Friday, April 4, 2014

Another Bettina Commemoration


The fourth of April has arrived, bringing more sunny weather for the flowering pomegranates and tomato and pepper plants (yes, spring came so early this year that they are already tall and beginning to flower), and today is also Bettina von Arnim’s 229th birthday.
  
     I was thinking today about Das Leben der Hochgräfin Gritta von Rattenzuhausbeiuns, the wonderful book Bettina wrote with her daughter Gisela von Arnim Grimm, available in English as The Life of High Countess Gritta von Ratsinourhouse (tr.
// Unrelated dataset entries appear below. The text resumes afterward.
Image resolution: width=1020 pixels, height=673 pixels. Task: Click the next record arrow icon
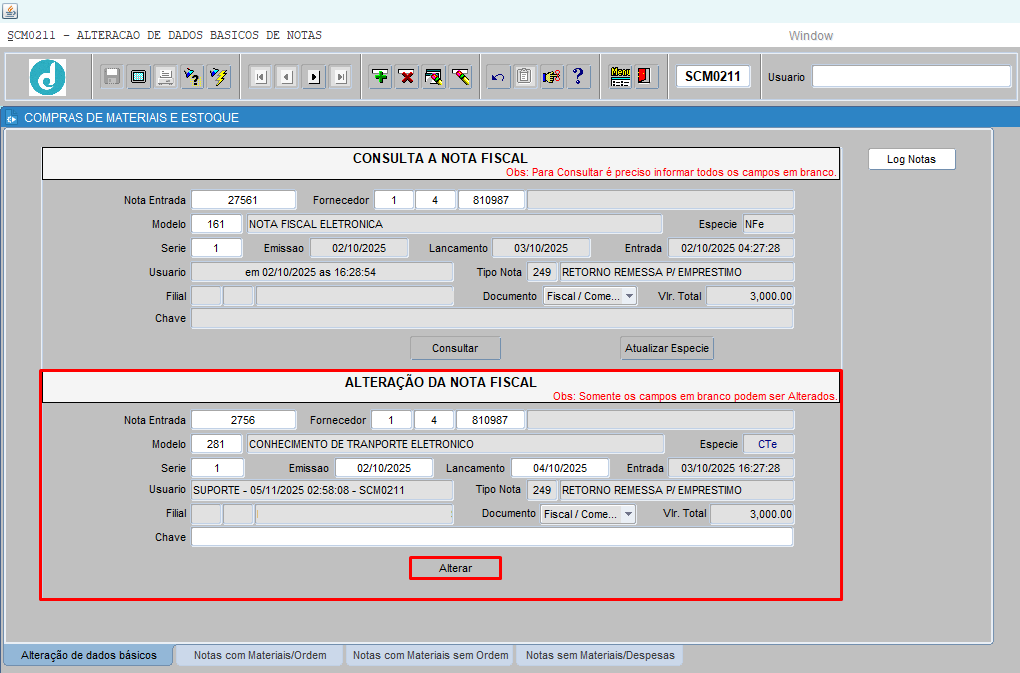[x=313, y=77]
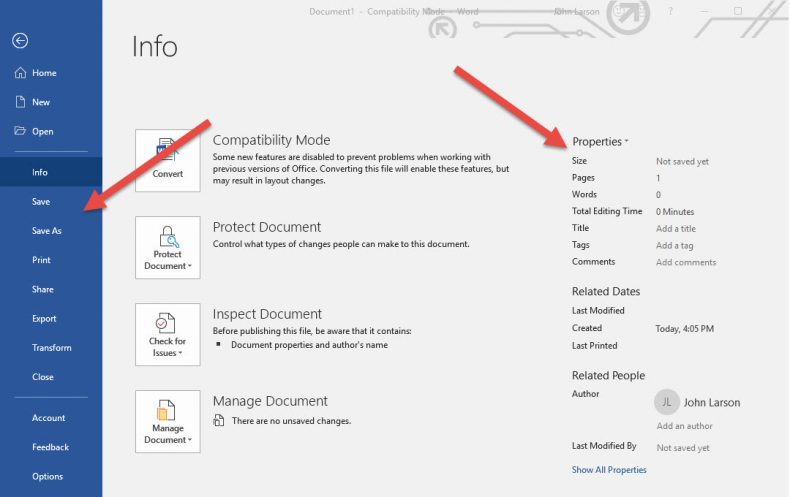Click Add an author field
Viewport: 790px width, 497px height.
pos(684,426)
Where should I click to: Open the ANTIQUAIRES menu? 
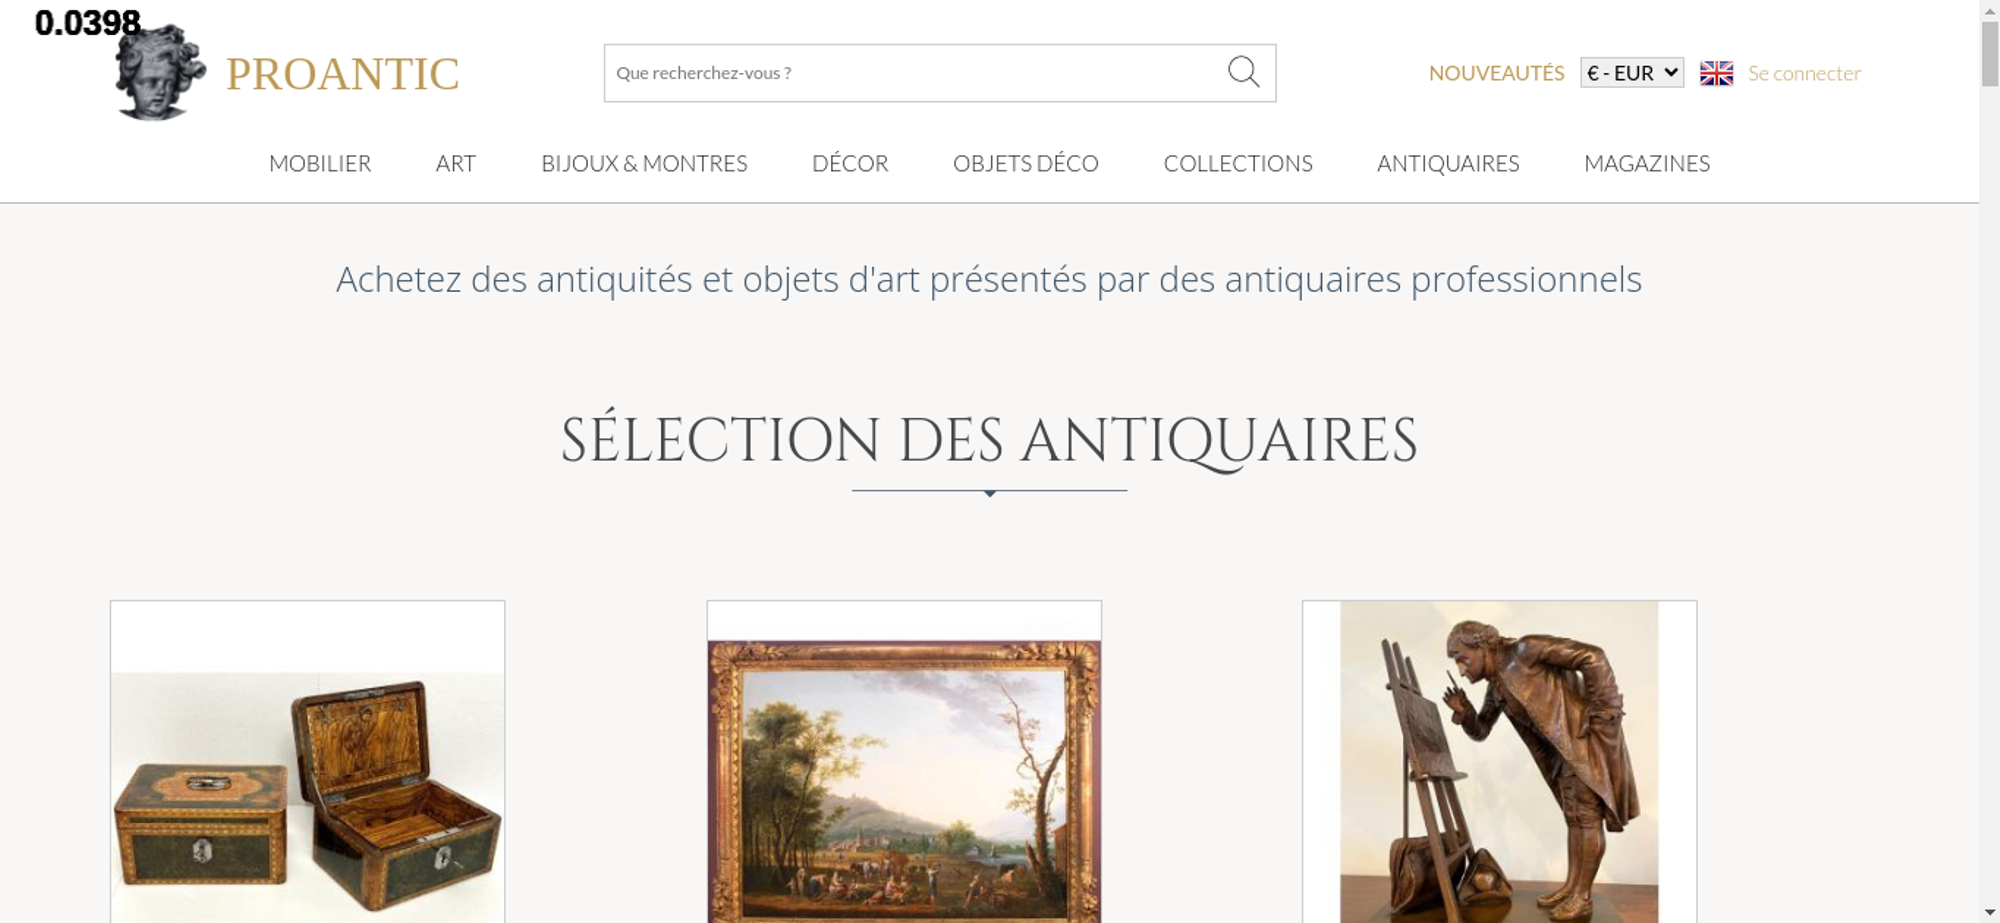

Lisa Ohm, University of Nebraska Press, 1999).  This novella, perhaps best known, and deservedly so, for its feminist and children’s welfare themes, is also a truly captivating story that incorporates and exhibits all the elements that made the entire Kunstmärchen, or “literary fairy-tale” movement in German Romanticism so engaging.

  



      Traditional folktale and mythological elements are combined seamlessly with a complex narrative technique and ambitious poetic, spiritual, psychological, and social themes.  I am always struck by how much the book’s initial scenes, with Gritta living half-starved and neglected in her father’s castle, a victim of his crazy inventions, remind me of the shadowy, grotesque tone of the Gormenghast books--that were written so much later and in a totally different milieu.  There is so much else, too, in this little book: idyllic nature, Middle Eastern folklore, high adventure and silly romance, fairy magic and real-life drama.  The character Wildebeere (Wildberry in the English version) is one of the most enigmatic and uncanny personalities in all of literature, and certainly the most wonderful Wise Woman ever, as she slowly undergoes, through the course of the book, a transformation from a young girl trained in herbalism to a kind of mystical nature spirit (in the process losing most of her human nature).
  
     An essay I wrote about Bettina that appeared in The Copperfield Review (which is, unfortunately, no longer in their archives) included this passage:
  
     As a young woman she was passionately in love with life, with everything beautiful and spiritual, and, like her friend Karoline [von Günderrode], was terrified of being trapped by the limitations that were imposed on her because of her sex.  She married a poet and played the role of wife and mother (to seven children) for many years, often urging her husband to use his creative gifts to the fullest even though she would not have the same opportunity to use hers.
  
    I mention this because it is important to remember that the central theme of Gritta von Ratsinourhouse--the right of girls to achieve their dreams and be protected from all forms of repression and exploitation--was very much a product of Bettina’s own experience with oppression.  Bettina was able to give her daughters a bit of the freedom she was advocating for all women; and this meant, among other things, that Gisela, her daughter and co-author of Gritta von Ratsinourhouse, was able to become a writer and dramatist, and organized a “salon” exclusively for women writers.  Bettina herself, after her husband died at age fifty and her children were grown, also wrote, composed music, and became a champion of social causes and human rights, as well as the friend and confidant of many of the most important social, cultural, and artistic figures of her time.